* _TEXT_:
For me the trigger was deciding that I wanted to be a utilitarian. At that point the Intelligence Explosion hypothesis (and also GiveWell’s message that some charities are orders of magnitude more effective than others) went from being niggling concerns to urgently important concerns. Unlike you, I do have a visceral negative feeling associated with the end of the world. Or rather I did—now it just feels like the new normal (but I’d still put a lot of effort into reducing its probability very slightly).
It’s entirely nonobvious to me that FAI is the marginally most important thing for humanity to be working on right now. That depends factors such as whether the approach can be made safe and viable, how different x-risks compare with each other, and some icky stuff to do with social dynamics and information hazards. In other words, it’s a question that I have no hope of correctly answering as an individual. But this doesn’t suggest that inaction is the best strategy, but rather that I should be supporting smarter people who are trying to answer that kind of question.
The most important thing for humanity to be doing right now is probably very different from the most important thing for me to be doing. It depends on where my comparative advantage is. Current top priority for me is actually just sorting my own life out.
Other commenters here have made the analogy with religious conversion and/or brainwashing. I think that the analogy is valid in as far as something similar may have been happening in my brain; on the other hand, I don’t really know what to do with this information. It doesn’t mean I’m wrong. I’m still on the lookout for any really good skeptical arguments that address the main issues.
I’ve really been suffering due to a lack of a community of like-minded people. (At least face-to-face—there are people on the Internet obviously, but I have trouble getting much from that either because they’re too busy or because I’m just not good at staying in touch that way). Obviously if I surround myself only with people with the exact same worldview it increases the risk of epistemic closure; on the other hand, having no-one around who shares my goals is very frustrating. Incidentally I’ve generally got on well with people from Giving What We Can when I have the opportunity to meet them.

* _TASKS AND EXERCISES_:
1: Answer these questions using the comment about utilitarianism and existential risk:
(a) What does the writer say was the trigger?
(b) What does the writer call their current top priority?
(c) People from which group has the writer generally got on well with when meeting them?
2: Resume the comment about utilitarianism and existential risk, picking up right after its final sentence.

* _SUPPLIED INFORMATION_:
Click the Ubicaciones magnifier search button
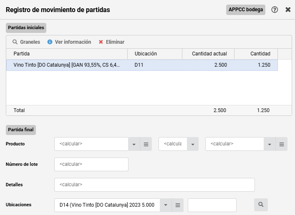[x=261, y=205]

* _TASK RESULTS_:
1:
(a) Deciding that they wanted to be a utilitarian.
(b) Sorting their own life out.
(c) Giving What We Can.

2:
I’ve been suffering depression-like symptoms—they are very likely connected to this whole thing somehow, but I don’t know the exact reason. Hypothesis 1 is the lack-of-community thing. Hypothesis 2 is that like you I felt I could do anything, and then discovered that actually no I couldn’t.
The “conversion” experience felt very much like “beliefs fully propagating” but I’m not sure that’s entirely accurate—I think it was just a few (important) beliefs that propagated. Like you, I felt like my belief map was wiped clean, but actually most of my old beliefs still seem to be valid and useful. It seems to be mainly just information relevant to the safety of far people that I’d kept compartmentalized.
You know, it should be more non-obvious for me that FAI is the right thing to do, too. It’s just that the idea clicks with me very well, but I would still prefer to collect more evidence for it.
I agree with you on doing what you can do best (and for many of us that will probably be some kind of support role). I agree with the “yeah, it’s kind of like brainwashing, but I’m open to counter-arguments.”
Not having like-minded in-person friends is really bad. Wherever you are, I would urge you to relocate. I only recently moved to the Bay Area, and it’s just so much nicer here (I’ve lived in small towns in Midwest before). This goes double if your career is in technology.
I also suffer depression-like symptoms. My head feels like it’s about to explode half the time, and every so often I just want to scream. I also often want to just lie down and not do anything. I take all these feelings, and I say: “Yeah, it’s normal to feel this. I’m going through a lot right now. It’s going to be okay.”
Do not take the frequentist approach!